- Developer: Strategic Simulations
- Publisher: Strategic Simulations
- Designer: Martin C. Campion
- Platforms: Commodore 64, MS-DOS
- Release: 1991
- Genre: Turn-based strategy

= Medieval Lords: Soldier Kings of Europe =

1991 video game

Medieval Lords: Soldier Kings of Europe is a political/war strategy and tactics simulator game released in 1991 by Strategic Simulations.

==Gameplay==
Medieval Lords: Soldier Kings of Europe is a game in which players manage a medieval European kingdom.

The game takes place in medieval times (starting in 1028 AD) and continues for up to 500 years (or 100 turns). Taking on the role of an immortal advisor to such figures as a king, sultan, or other leader, players work to conquer and form alliances with other regions and manage major events like the plague, religious uprisings, and failing economies. The game covers Europe, North Africa, and the Middle East.

==Development==
Computer Gaming World included some of the formulae used in the game logic, provided by the game's designer Martin Campion.

==Reception==
Chuck Moss reviewed the game for Computer Gaming World, and stated that "Medieval Lords is an entertaining and challenging computer game, despite — or, perhaps, because of — its limitations."

Janice Greaves for Run said that "Medieval Lords is well suited to solitaire, multi-player and classroom use."
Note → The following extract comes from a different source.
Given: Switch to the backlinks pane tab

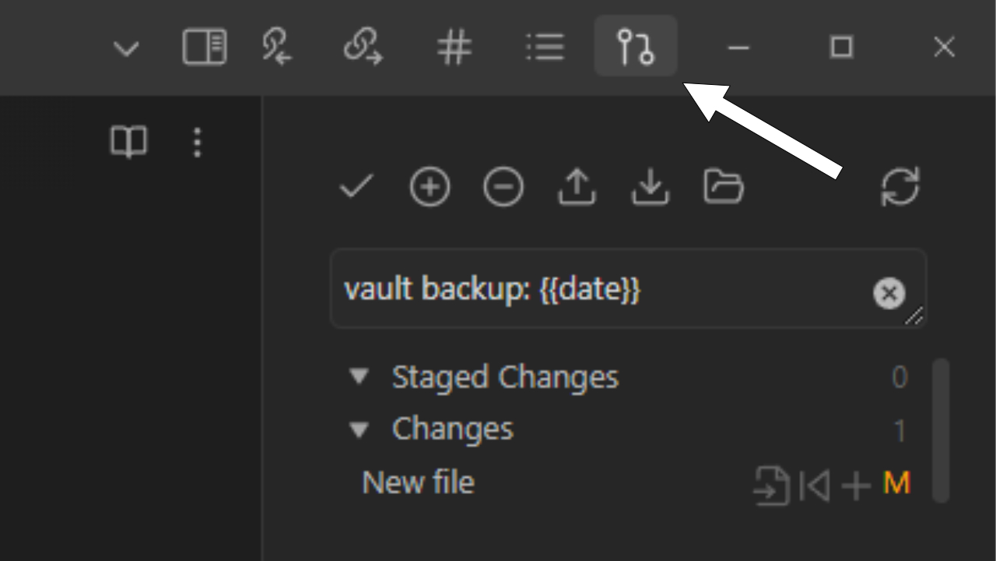Looking at the screenshot, I should [276, 47].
Jim Trunzo reviewed Medieval Lords: Soldier Kings of Europe in White Wolf #29 (Oct./Nov., 1991), rating it a 3 out of 5 and stated that "For those who are deep thinkers and love to play simulations that are grand in scale, Medieval Lords will challenge you game after game. There's great satisfaction in watching the map of Europe turn into your empire's color block by block."